NIH Transformative Research Award: ‘A New Muscle-Brain Axis Underlying the Cognitive Benefits of Physical Activity’

Dr. Rando and his co-principal investigator, Tony Wyss-Coray, PhD, were awarded one of 10 Transformative Research by the NIH. These awards, open to both individuals and teams of investigators, were created to support research projects that have the potential to create or overturn fundamental paradigms.

“Thomas Rando, MD, PhD, professor of neurology, and Tony Wyss-Coray, PhD, professor of neurology and a senior research career scientist at the Veterans Affairs Palo Alto Health Care System, have received a $4.26 million award to explore the basis for physical activity’s robust positive effect on cognitive function.

Aging is associated with a progressive decline in cognitive ability, the consequences of which can be enormous for individuals and society.
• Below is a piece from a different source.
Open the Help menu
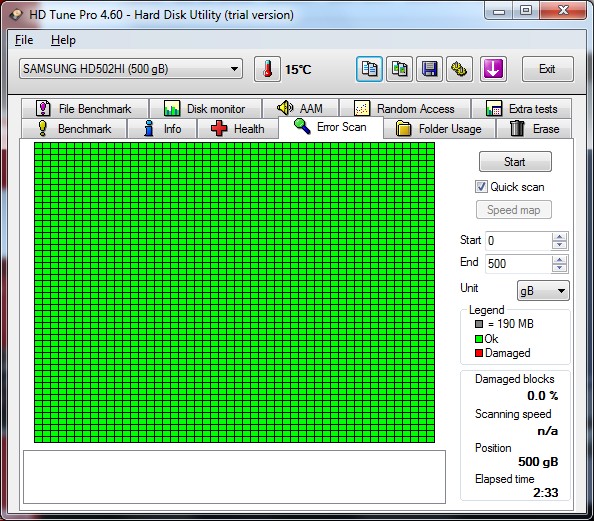The image size is (594, 521). (63, 40)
Muscle is increasingly understood to be a secretory tissue with effects on bone structure, metabolism and blood vessel formation.
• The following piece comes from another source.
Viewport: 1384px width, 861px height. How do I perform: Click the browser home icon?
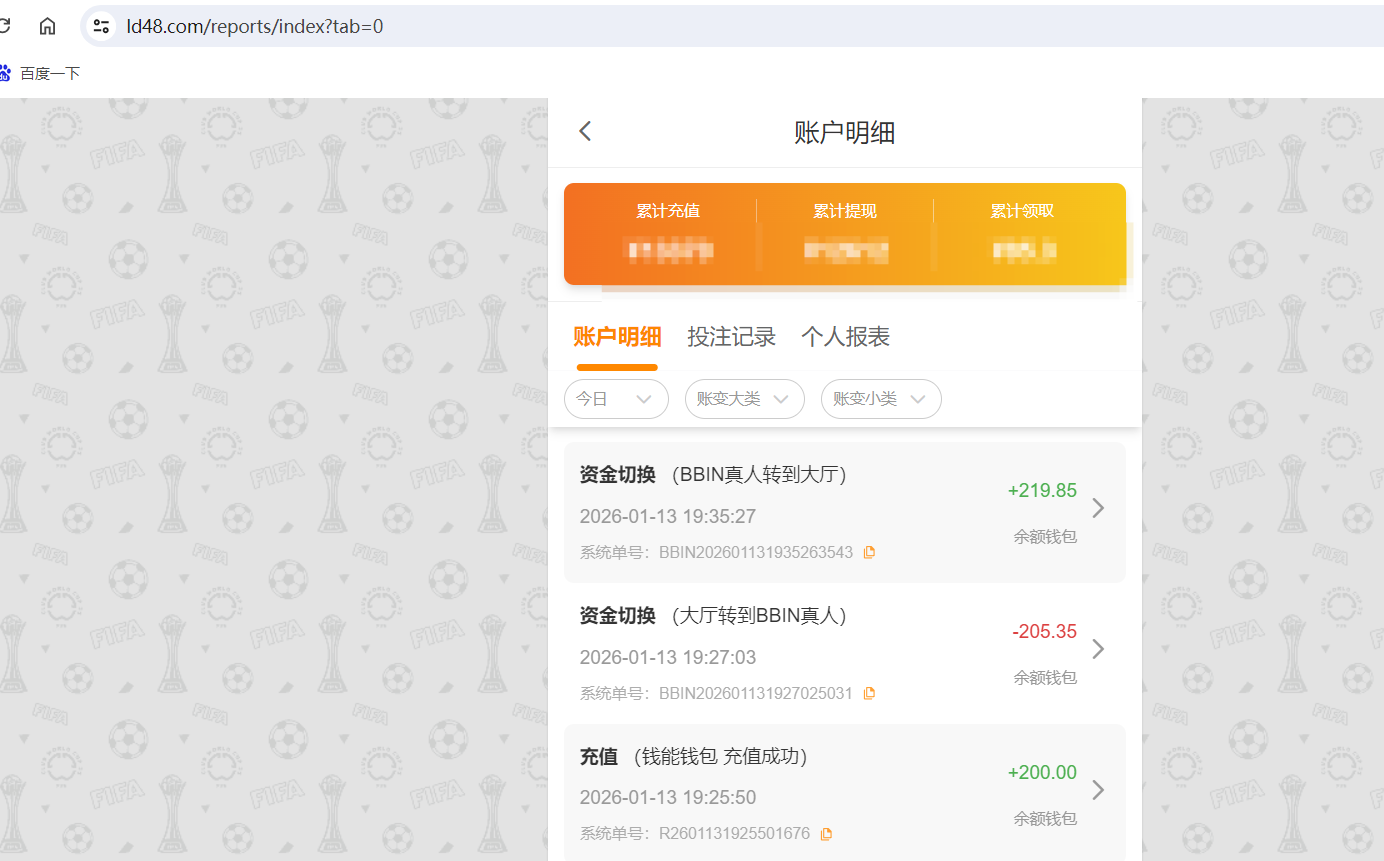point(47,25)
Using innovative experimental models and tools, the Rando and Wyss-Coray teams will test the idea that factors produced in exercised muscle are secreted into the circulation, where they gain access to the brain and induce cognitive benefits. In particular, the researchers will investigate the mechanisms by which the profile of factors secreted by muscle tissue changes during exercise.

Further, they will identify the neural cells whose behavior is modified by those secreted factors and that mediate the effects those factors induce during exercise, as well as afterward. The results of these endeavors may drastically alter current thinking about exercise’s beneficial effects on the brain cells’ function and regeneration, remodeling of neuronal circuitry, and cognition itself.